I'm expecting to be *mostly* shooting parked and just-up craft. That said, I'm very close to recommending the 7D *and* the 5D Mk III so I can mount two zooms and not have to switch lenses. I'm hesitant to push them towards the Mk II given the slightly poorer AF performance.

Re: being underequipped, I'm nervous about the size of the 70-200 already (having worked with one before), are there good compact zooms over 200 on the long end? Also, given that I'm not going to have to shoot past wings, why would a wider zoom be useless in the air? The 7D is a crop sensor and I will need to get some wider aerial shots. I was kind of thinking that 80mm+ was a nice zoomy upper range. If you wouldn't mind educating me.  I'd love to know exactly what I should be recommending.

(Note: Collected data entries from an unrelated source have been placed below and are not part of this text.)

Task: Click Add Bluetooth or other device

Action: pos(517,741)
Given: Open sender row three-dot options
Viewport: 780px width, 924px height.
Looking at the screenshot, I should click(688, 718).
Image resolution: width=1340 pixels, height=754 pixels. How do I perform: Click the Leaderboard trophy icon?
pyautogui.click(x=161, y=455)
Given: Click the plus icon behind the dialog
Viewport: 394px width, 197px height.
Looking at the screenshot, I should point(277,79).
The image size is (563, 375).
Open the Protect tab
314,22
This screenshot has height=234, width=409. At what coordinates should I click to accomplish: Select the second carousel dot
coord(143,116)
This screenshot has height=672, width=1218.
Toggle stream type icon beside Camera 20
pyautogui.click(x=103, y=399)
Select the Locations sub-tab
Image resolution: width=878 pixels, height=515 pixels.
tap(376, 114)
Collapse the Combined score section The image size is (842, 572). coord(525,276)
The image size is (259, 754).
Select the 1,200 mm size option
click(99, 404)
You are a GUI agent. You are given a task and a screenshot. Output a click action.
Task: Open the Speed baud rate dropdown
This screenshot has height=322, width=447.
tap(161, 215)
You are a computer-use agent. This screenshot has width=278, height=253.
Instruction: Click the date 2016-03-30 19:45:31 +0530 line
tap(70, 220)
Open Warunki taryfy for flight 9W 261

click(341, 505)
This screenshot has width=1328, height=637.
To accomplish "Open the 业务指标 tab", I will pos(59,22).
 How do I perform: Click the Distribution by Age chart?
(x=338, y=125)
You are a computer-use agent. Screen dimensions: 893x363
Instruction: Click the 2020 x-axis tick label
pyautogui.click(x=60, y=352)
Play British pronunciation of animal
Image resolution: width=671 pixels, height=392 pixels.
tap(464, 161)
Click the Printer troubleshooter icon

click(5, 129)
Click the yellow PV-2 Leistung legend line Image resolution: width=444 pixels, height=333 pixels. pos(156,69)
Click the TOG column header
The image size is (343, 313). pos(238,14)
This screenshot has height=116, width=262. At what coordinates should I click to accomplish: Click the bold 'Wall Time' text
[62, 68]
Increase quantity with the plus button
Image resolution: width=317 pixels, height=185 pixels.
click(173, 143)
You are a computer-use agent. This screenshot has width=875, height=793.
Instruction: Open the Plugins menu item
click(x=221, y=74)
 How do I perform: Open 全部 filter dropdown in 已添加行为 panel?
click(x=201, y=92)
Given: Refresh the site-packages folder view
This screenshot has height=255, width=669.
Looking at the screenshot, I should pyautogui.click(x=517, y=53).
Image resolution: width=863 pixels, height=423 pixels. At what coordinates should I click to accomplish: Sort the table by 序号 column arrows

Incidentally, the only really gorgeous air-to-air photography we have have at the moment was mostly shot on a 7D with the 24-105mm f/4L. It's true that the closest shots (whole-craft-spanning, not like closeups inside the cockpit) were taken right at the long end. (And gosh that long end is surprisingly sharp.) I was sort of thinking that with the 7D's crop and fast AF, that cropped 320mm on the long end would be *more* than enough zoom. (Given that I don't need to get much closer, I was actually thinking of mounting the 70-200 on the 5D...after all, 105*1.6 is less than 170.) My initial request was going to be for a 7D and a 24-105, but I had a hard think about it and decided I wanted faster lenses for potential nighttime shoots and video.

I'm not trying to argue, I just want to let you know where I'm coming from so I can learn better!


----------



## tedisme (May 3, 2013)

The_Traveler said:


> Another item you might consider is the newish low-cost camera stabilization rigs (in the 7500 range) that would improve aerial shots I would image. (the name escapes right now)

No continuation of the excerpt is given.